▸ **Task to carry out**
When a line of the entries below contains "filter", it counts once; state how many such lines there are and nothing else.
Start of Records to use
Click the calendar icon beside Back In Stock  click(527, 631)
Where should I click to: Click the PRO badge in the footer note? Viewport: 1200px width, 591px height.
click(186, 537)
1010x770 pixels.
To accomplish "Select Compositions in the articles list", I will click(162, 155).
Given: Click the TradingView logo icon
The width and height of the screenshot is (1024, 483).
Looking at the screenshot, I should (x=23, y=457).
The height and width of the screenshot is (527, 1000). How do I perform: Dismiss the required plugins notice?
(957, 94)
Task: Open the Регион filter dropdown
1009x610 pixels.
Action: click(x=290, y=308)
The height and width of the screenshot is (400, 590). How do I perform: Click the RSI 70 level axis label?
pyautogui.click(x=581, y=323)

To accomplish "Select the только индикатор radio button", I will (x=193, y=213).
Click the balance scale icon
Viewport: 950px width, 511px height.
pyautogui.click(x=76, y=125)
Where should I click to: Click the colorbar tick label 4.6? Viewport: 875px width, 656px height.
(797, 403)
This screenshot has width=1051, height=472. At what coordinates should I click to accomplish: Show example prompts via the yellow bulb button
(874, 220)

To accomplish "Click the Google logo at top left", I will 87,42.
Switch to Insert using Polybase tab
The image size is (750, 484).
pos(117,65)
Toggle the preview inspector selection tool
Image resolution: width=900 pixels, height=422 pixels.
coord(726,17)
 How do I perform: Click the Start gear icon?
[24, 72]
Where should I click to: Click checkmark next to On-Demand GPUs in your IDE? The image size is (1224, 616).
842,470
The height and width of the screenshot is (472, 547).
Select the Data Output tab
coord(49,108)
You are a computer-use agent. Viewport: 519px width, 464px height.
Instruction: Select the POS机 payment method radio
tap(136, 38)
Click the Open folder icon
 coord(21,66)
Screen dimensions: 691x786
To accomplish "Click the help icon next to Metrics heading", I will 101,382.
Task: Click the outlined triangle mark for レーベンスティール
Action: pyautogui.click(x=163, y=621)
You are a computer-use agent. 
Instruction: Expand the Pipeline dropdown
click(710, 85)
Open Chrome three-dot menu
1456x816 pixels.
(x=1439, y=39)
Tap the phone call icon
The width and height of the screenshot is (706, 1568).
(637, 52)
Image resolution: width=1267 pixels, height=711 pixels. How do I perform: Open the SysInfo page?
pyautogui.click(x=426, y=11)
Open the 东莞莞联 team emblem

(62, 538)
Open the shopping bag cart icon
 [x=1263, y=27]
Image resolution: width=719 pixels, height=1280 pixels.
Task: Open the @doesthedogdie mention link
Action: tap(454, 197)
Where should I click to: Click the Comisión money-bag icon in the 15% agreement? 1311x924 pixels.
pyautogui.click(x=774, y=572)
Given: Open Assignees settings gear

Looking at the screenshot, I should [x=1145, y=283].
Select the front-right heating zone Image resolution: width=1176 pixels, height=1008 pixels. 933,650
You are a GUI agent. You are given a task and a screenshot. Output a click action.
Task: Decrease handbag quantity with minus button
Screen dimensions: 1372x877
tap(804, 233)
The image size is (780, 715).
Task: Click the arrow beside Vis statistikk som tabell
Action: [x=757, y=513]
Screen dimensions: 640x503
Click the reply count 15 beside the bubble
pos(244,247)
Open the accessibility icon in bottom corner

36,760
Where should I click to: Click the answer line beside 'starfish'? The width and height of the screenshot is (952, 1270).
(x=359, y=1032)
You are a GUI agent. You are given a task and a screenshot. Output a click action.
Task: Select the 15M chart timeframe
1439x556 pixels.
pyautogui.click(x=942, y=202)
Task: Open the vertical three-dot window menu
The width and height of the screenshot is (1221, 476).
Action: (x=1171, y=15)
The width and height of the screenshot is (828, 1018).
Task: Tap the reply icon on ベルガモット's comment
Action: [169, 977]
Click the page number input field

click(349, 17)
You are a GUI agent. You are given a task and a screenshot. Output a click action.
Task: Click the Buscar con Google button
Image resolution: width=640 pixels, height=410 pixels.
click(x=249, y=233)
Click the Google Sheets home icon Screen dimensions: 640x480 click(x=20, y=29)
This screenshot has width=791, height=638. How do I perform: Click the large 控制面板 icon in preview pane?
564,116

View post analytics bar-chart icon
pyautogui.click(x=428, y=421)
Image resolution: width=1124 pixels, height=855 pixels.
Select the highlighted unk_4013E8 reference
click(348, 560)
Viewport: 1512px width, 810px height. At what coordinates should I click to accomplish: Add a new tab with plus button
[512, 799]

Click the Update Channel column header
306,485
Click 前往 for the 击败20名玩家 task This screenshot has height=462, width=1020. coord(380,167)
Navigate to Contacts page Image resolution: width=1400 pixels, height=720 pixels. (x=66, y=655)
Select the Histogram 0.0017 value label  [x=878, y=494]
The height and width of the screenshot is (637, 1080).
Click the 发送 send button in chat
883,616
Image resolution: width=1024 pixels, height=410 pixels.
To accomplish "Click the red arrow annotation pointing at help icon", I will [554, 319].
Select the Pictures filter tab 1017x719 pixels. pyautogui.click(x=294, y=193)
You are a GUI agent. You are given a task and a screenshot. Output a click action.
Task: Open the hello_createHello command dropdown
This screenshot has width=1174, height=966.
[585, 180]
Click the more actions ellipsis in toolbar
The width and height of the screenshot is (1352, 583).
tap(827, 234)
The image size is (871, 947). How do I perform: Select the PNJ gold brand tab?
End of Records to use
▸ **Your response**
2